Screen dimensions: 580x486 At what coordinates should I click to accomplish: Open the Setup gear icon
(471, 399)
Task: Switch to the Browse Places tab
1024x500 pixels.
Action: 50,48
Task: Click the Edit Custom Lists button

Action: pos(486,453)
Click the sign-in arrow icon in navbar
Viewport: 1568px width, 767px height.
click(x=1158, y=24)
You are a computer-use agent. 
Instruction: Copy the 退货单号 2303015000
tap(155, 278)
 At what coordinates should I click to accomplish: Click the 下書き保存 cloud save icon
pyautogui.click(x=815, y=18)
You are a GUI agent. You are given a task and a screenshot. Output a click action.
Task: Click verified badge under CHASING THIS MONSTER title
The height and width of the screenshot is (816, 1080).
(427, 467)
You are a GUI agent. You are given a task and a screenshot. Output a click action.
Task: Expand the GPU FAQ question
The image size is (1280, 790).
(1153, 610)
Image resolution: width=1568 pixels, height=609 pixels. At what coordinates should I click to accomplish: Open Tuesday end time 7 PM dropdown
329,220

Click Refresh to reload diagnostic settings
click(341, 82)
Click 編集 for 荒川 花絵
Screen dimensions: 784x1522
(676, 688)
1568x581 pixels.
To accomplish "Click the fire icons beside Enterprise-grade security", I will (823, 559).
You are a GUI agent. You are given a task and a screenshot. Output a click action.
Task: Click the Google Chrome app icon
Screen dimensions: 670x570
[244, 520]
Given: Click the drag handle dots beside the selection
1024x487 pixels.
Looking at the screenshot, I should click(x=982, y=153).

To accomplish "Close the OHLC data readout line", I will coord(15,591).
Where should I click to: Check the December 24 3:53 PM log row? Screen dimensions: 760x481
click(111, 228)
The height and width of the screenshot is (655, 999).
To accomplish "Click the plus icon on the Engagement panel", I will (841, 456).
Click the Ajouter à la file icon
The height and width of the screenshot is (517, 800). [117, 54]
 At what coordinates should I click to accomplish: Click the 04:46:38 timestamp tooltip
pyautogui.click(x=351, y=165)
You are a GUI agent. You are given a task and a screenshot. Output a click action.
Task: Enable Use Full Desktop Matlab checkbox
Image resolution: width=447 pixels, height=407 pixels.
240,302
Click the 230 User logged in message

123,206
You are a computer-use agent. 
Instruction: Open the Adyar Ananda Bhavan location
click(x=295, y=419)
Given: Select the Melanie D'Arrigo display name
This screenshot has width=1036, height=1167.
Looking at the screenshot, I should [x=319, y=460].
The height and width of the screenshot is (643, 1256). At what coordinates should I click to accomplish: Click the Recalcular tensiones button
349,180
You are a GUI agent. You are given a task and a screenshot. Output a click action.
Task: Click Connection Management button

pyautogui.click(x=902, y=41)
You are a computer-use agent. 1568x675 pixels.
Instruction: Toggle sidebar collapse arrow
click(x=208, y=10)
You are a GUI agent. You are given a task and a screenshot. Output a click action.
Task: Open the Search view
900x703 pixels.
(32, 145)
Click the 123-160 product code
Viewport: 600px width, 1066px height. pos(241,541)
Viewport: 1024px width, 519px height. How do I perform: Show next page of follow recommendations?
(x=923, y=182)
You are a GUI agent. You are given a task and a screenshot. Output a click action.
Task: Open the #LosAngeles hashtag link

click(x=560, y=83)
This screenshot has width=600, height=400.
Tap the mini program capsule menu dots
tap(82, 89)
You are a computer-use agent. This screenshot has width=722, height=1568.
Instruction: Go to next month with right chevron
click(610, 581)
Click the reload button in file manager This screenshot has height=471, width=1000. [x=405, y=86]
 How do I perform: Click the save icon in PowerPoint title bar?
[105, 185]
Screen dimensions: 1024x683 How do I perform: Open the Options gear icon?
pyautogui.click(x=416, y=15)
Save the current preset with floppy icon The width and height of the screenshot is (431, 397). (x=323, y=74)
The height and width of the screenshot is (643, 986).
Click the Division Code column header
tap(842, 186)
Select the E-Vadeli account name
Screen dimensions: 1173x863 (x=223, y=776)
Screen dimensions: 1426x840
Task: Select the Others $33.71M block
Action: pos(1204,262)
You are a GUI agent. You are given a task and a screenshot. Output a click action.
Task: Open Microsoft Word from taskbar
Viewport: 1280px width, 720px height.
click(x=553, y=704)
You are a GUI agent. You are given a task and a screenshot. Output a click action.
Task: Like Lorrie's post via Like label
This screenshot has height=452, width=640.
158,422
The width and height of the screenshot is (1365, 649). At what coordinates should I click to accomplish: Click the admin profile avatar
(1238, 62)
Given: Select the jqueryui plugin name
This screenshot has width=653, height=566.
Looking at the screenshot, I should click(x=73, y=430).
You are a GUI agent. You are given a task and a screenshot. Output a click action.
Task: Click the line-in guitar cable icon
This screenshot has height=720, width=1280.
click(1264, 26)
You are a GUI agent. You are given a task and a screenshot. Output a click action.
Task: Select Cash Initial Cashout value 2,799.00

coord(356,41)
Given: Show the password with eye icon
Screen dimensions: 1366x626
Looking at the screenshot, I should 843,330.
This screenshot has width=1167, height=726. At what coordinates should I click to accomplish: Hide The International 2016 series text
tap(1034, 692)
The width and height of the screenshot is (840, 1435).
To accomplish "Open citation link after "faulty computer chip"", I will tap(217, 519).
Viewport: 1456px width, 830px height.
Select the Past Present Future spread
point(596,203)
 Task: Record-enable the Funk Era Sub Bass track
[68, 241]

******

Print out the whole listing, with every line exactly as it appears.

* Completed task *
Screen dimensions: 580x486 At what coordinates should I click to accomplish: Open the Setup gear icon
(471, 399)
Task: Switch to the Browse Places tab
1024x500 pixels.
Action: 50,48
Task: Click the Edit Custom Lists button

Action: pos(486,453)
Click the sign-in arrow icon in navbar
Viewport: 1568px width, 767px height.
click(x=1158, y=24)
You are a computer-use agent. 
Instruction: Copy the 退货单号 2303015000
tap(155, 278)
 At what coordinates should I click to accomplish: Click the 下書き保存 cloud save icon
pyautogui.click(x=815, y=18)
You are a GUI agent. You are given a task and a screenshot. Output a click action.
Task: Click verified badge under CHASING THIS MONSTER title
The height and width of the screenshot is (816, 1080).
(427, 467)
You are a GUI agent. You are given a task and a screenshot. Output a click action.
Task: Expand the GPU FAQ question
The image size is (1280, 790).
(1153, 610)
Image resolution: width=1568 pixels, height=609 pixels. At what coordinates should I click to accomplish: Open Tuesday end time 7 PM dropdown
329,220

Click Refresh to reload diagnostic settings
click(341, 82)
Click 編集 for 荒川 花絵
Screen dimensions: 784x1522
(676, 688)
1568x581 pixels.
To accomplish "Click the fire icons beside Enterprise-grade security", I will (823, 559).
You are a GUI agent. You are given a task and a screenshot. Output a click action.
Task: Click the Google Chrome app icon
Screen dimensions: 670x570
[244, 520]
Given: Click the drag handle dots beside the selection
1024x487 pixels.
Looking at the screenshot, I should click(x=982, y=153).

To accomplish "Close the OHLC data readout line", I will coord(15,591).
Where should I click to: Check the December 24 3:53 PM log row? Screen dimensions: 760x481
click(111, 228)
The height and width of the screenshot is (655, 999).
To accomplish "Click the plus icon on the Engagement panel", I will (841, 456).
Click the Ajouter à la file icon
The height and width of the screenshot is (517, 800). [117, 54]
 At what coordinates should I click to accomplish: Click the 04:46:38 timestamp tooltip
pyautogui.click(x=351, y=165)
You are a GUI agent. You are given a task and a screenshot. Output a click action.
Task: Enable Use Full Desktop Matlab checkbox
Image resolution: width=447 pixels, height=407 pixels.
240,302
Click the 230 User logged in message

123,206
You are a computer-use agent. 
Instruction: Open the Adyar Ananda Bhavan location
click(x=295, y=419)
Given: Select the Melanie D'Arrigo display name
This screenshot has width=1036, height=1167.
Looking at the screenshot, I should [x=319, y=460].
The height and width of the screenshot is (643, 1256). At what coordinates should I click to accomplish: Click the Recalcular tensiones button
349,180
You are a GUI agent. You are given a task and a screenshot. Output a click action.
Task: Click Connection Management button

pyautogui.click(x=902, y=41)
You are a computer-use agent. 1568x675 pixels.
Instruction: Toggle sidebar collapse arrow
click(x=208, y=10)
You are a GUI agent. You are given a task and a screenshot. Output a click action.
Task: Open the Search view
900x703 pixels.
(32, 145)
Click the 123-160 product code
Viewport: 600px width, 1066px height. pos(241,541)
Viewport: 1024px width, 519px height. How do I perform: Show next page of follow recommendations?
(x=923, y=182)
You are a GUI agent. You are given a task and a screenshot. Output a click action.
Task: Open the #LosAngeles hashtag link

click(x=560, y=83)
This screenshot has width=600, height=400.
Tap the mini program capsule menu dots
tap(82, 89)
You are a computer-use agent. This screenshot has width=722, height=1568.
Instruction: Go to next month with right chevron
click(610, 581)
Click the reload button in file manager This screenshot has height=471, width=1000. [x=405, y=86]
 How do I perform: Click the save icon in PowerPoint title bar?
[105, 185]
Screen dimensions: 1024x683 How do I perform: Open the Options gear icon?
pyautogui.click(x=416, y=15)
Save the current preset with floppy icon The width and height of the screenshot is (431, 397). (x=323, y=74)
The height and width of the screenshot is (643, 986).
Click the Division Code column header
tap(842, 186)
Select the E-Vadeli account name
Screen dimensions: 1173x863 (x=223, y=776)
Screen dimensions: 1426x840
Task: Select the Others $33.71M block
Action: pos(1204,262)
You are a GUI agent. You are given a task and a screenshot. Output a click action.
Task: Open Microsoft Word from taskbar
Viewport: 1280px width, 720px height.
click(x=553, y=704)
You are a GUI agent. You are given a task and a screenshot. Output a click action.
Task: Like Lorrie's post via Like label
This screenshot has height=452, width=640.
158,422
The width and height of the screenshot is (1365, 649). At what coordinates should I click to accomplish: Click the admin profile avatar
(1238, 62)
Given: Select the jqueryui plugin name
This screenshot has width=653, height=566.
Looking at the screenshot, I should click(x=73, y=430).
You are a GUI agent. You are given a task and a screenshot. Output a click action.
Task: Click the line-in guitar cable icon
This screenshot has height=720, width=1280.
click(1264, 26)
You are a GUI agent. You are given a task and a screenshot. Output a click action.
Task: Select Cash Initial Cashout value 2,799.00

coord(356,41)
Given: Show the password with eye icon
Screen dimensions: 1366x626
Looking at the screenshot, I should 843,330.
This screenshot has width=1167, height=726. At what coordinates should I click to accomplish: Hide The International 2016 series text
tap(1034, 692)
The width and height of the screenshot is (840, 1435).
To accomplish "Open citation link after "faulty computer chip"", I will tap(217, 519).
Viewport: 1456px width, 830px height.
Select the Past Present Future spread
point(596,203)
 Task: Record-enable the Funk Era Sub Bass track
[68, 241]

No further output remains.